* **Problem statement**: The exercise calls for every entry that follows to be repeated exactly.

* **Stored data**:

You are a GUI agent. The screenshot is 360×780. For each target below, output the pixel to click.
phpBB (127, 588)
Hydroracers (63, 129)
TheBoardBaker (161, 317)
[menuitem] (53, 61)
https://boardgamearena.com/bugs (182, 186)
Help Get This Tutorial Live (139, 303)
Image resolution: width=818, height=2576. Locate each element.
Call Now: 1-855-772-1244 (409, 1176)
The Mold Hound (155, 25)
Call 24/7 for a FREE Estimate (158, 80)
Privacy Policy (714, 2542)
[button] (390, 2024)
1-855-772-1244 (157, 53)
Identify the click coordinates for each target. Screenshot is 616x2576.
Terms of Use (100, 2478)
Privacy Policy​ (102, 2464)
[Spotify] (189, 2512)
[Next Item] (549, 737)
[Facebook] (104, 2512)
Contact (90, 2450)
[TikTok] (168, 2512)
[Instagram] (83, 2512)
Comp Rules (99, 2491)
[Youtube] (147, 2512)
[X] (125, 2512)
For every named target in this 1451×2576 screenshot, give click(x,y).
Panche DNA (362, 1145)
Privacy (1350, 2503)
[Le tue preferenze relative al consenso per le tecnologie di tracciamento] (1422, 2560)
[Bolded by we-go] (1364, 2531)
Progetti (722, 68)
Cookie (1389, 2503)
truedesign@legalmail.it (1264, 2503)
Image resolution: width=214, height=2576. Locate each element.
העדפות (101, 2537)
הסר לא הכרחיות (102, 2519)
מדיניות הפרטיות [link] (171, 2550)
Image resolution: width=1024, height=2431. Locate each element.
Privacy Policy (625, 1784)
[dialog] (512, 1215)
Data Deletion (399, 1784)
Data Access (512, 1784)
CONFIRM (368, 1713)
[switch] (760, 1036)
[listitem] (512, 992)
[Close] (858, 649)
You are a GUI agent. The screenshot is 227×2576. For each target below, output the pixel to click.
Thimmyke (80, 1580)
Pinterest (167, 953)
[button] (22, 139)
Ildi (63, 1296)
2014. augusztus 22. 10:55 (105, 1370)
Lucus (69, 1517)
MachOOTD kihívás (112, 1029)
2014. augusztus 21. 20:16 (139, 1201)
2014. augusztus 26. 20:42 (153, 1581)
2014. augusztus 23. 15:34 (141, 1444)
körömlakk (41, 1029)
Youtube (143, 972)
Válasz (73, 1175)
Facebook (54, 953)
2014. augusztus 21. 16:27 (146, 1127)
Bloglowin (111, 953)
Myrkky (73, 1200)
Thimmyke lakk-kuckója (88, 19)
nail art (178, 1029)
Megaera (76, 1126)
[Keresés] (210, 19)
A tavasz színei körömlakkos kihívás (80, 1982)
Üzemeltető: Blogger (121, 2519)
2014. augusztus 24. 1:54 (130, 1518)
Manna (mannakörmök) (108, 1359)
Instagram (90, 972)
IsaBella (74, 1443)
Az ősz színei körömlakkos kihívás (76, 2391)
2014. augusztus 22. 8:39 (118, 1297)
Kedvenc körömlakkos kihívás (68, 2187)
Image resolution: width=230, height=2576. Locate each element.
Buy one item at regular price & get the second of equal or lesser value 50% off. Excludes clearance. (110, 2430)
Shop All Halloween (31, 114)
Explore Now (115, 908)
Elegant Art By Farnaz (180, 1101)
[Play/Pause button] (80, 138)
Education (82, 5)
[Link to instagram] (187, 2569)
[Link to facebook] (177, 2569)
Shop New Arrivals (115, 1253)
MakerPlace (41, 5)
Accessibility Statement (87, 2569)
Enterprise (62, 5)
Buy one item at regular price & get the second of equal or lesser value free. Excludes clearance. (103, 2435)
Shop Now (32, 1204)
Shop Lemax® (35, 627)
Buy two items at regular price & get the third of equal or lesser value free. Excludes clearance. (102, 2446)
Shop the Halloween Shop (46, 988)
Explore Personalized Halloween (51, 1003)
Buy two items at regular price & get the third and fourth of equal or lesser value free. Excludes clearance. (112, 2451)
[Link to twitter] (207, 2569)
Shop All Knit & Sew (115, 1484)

* **Your solution**:
You are a GUI agent. The screenshot is 360×780. For each target below, output the pixel to click.
phpBB (127, 588)
Hydroracers (63, 129)
TheBoardBaker (161, 317)
[menuitem] (53, 61)
https://boardgamearena.com/bugs (182, 186)
Help Get This Tutorial Live (139, 303)
Image resolution: width=818, height=2576. Locate each element.
Call Now: 1-855-772-1244 (409, 1176)
The Mold Hound (155, 25)
Call 24/7 for a FREE Estimate (158, 80)
Privacy Policy (714, 2542)
[button] (390, 2024)
1-855-772-1244 (157, 53)
Identify the click coordinates for each target. Screenshot is 616x2576.
Terms of Use (100, 2478)
Privacy Policy​ (102, 2464)
[Spotify] (189, 2512)
[Next Item] (549, 737)
[Facebook] (104, 2512)
Contact (90, 2450)
[TikTok] (168, 2512)
[Instagram] (83, 2512)
Comp Rules (99, 2491)
[Youtube] (147, 2512)
[X] (125, 2512)
For every named target in this 1451×2576 screenshot, give click(x,y).
Panche DNA (362, 1145)
Privacy (1350, 2503)
[Le tue preferenze relative al consenso per le tecnologie di tracciamento] (1422, 2560)
[Bolded by we-go] (1364, 2531)
Progetti (722, 68)
Cookie (1389, 2503)
truedesign@legalmail.it (1264, 2503)
Image resolution: width=214, height=2576. Locate each element.
העדפות (101, 2537)
הסר לא הכרחיות (102, 2519)
מדיניות הפרטיות [link] (171, 2550)
Image resolution: width=1024, height=2431. Locate each element.
Privacy Policy (625, 1784)
[dialog] (512, 1215)
Data Deletion (399, 1784)
Data Access (512, 1784)
CONFIRM (368, 1713)
[switch] (760, 1036)
[listitem] (512, 992)
[Close] (858, 649)
You are a GUI agent. The screenshot is 227×2576. For each target below, output the pixel to click.
Thimmyke (80, 1580)
Pinterest (167, 953)
[button] (22, 139)
Ildi (63, 1296)
2014. augusztus 22. 10:55 (105, 1370)
Lucus (69, 1517)
MachOOTD kihívás (112, 1029)
2014. augusztus 21. 20:16 (139, 1201)
2014. augusztus 26. 20:42 (153, 1581)
2014. augusztus 23. 15:34 (141, 1444)
körömlakk (41, 1029)
Youtube (143, 972)
Válasz (73, 1175)
Facebook (54, 953)
2014. augusztus 21. 16:27 (146, 1127)
Bloglowin (111, 953)
Myrkky (73, 1200)
Thimmyke lakk-kuckója (88, 19)
nail art (178, 1029)
Megaera (76, 1126)
[Keresés] (210, 19)
A tavasz színei körömlakkos kihívás (80, 1982)
Üzemeltető: Blogger (121, 2519)
2014. augusztus 24. 1:54 (130, 1518)
Manna (mannakörmök) (108, 1359)
Instagram (90, 972)
IsaBella (74, 1443)
Az ősz színei körömlakkos kihívás (76, 2391)
2014. augusztus 22. 8:39 (118, 1297)
Kedvenc körömlakkos kihívás (68, 2187)
Image resolution: width=230, height=2576. Locate each element.
Buy one item at regular price & get the second of equal or lesser value 50% off. Excludes clearance. (110, 2430)
Shop All Halloween (31, 114)
Explore Now (115, 908)
Elegant Art By Farnaz (180, 1101)
[Play/Pause button] (80, 138)
Education (82, 5)
[Link to instagram] (187, 2569)
[Link to facebook] (177, 2569)
Shop New Arrivals (115, 1253)
MakerPlace (41, 5)
Accessibility Statement (87, 2569)
Enterprise (62, 5)
Buy one item at regular price & get the second of equal or lesser value free. Excludes clearance. (103, 2435)
Shop Now (32, 1204)
Shop Lemax® (35, 627)
Buy two items at regular price & get the third of equal or lesser value free. Excludes clearance. (102, 2446)
Shop the Halloween Shop (46, 988)
Explore Personalized Halloween (51, 1003)
Buy two items at regular price & get the third and fourth of equal or lesser value free. Excludes clearance. (112, 2451)
[Link to twitter] (207, 2569)
Shop All Knit & Sew (115, 1484)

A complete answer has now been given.